C’est que le film, évidemment, finit lui-même par épouser le cahier des charges de son parc à thèmes (“Plus gros, plus effrayant, plus cool”), rejoignant cette longue chaîne de blockbusters blasés, condamnés à commenter leur propre incapacité à l’émerveillement, tout en profitant des largesses du numérique pour tout figurer et ne rien mettre en scène. La grammaire du genre (jeu d’échelles, de points de vue, hors-champ, dévoilement progressif) y est ainsi réduite à peau de chagrin, remplacée par une accumulation de sketchs tonitruants expédiés comme dans un mauvais serial (le finale, digne d’un kaiju-eiga nanardeux). C’était déjà la limite d’Avengers : l’ère d’Ultron, autre franchise mastodonte réduisant le spectacle à une pièce montée d’exploits digitaux pour tenter de résoudre une impossible équation : d’un côté, inviter un maximum de monde à la fête (une troupe de super-héros ici, une meute de super-dinosaures là) ; de l’autre, tenter de rendre digeste ce trop-plein fantasmagorique.

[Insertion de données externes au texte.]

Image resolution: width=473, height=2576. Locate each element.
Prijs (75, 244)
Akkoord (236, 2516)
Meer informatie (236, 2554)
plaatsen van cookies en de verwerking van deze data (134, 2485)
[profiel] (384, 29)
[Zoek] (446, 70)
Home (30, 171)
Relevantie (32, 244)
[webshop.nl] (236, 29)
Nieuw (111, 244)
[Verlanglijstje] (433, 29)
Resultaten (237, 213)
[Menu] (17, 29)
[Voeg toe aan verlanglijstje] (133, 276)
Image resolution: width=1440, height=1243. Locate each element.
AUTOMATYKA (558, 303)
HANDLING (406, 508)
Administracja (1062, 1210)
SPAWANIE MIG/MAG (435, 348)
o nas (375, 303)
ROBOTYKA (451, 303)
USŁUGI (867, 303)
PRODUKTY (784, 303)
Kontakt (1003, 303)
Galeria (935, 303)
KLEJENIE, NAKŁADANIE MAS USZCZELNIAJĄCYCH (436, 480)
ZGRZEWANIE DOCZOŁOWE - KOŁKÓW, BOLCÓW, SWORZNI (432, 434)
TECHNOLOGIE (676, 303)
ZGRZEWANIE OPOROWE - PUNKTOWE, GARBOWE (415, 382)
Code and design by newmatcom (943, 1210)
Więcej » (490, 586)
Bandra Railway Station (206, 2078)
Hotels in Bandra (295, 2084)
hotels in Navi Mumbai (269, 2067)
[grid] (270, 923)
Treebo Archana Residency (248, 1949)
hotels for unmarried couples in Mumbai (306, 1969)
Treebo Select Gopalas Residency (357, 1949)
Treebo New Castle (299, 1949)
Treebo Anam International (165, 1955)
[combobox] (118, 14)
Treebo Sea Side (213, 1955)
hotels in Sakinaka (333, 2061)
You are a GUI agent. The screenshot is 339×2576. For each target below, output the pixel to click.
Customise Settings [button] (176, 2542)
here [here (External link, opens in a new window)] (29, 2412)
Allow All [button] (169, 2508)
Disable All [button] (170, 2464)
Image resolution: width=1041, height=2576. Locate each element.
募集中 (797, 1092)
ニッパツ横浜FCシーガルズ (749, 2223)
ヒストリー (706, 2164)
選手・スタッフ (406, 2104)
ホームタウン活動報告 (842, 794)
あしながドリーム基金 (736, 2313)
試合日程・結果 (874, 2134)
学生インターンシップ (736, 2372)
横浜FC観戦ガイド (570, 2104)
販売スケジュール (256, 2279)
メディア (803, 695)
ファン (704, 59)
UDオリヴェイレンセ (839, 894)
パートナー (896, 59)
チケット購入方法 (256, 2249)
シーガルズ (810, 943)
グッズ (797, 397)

Certes, sa façon de ramener la saga dans le giron de la série B (giron naturel qui n’a rien de honteux, mais dont le méta-blockbuster de Spielberg avait su rebattre les cartes) n’empêche pas Trevorrow de reprendre à son compte tous les motifs du maître – la famille à reconstruire, l’élan prométhéen qui dérape, la complicité entre l’homme et le monstre. Sauf qu’à l’évidence, il n’y croit pas une seconde. Et à force de faire carillonner les gimmicks de l’original, celui-ci finit par lui faire de l’ombre, en rappelant l’importance d’une clause fondamentale du contrat : la fascination, comme envers nécessaire de l’horreur. Dans Jurassic Park, un grand-père un peu dingo construisait pour ses petits enfants un rêve qui, soudain hors de contrôle, se transformait en cauchemar. Jurassic World, lui, se contente d’un freak show où des CGI en roue libre bouffent le public.
Rien d’alarmant, au fond, sous le ciel du blockbuster décontracté et récréatif. Mais on aurait probablement été moins sévère avec cette regrettable démission si, il y a un mois, George Miller ne nous avait prouvé que l’entertainment à gros bras peut encore se prévaloir d’une forme éblouissante. Car il y a quelque chose d’assez triste, vraiment, dans l’idée de consommer ce nouvel épisode de Jurassic Park avec la même sensation de plaisir coupable que, disons, devant Fast & Furious 7.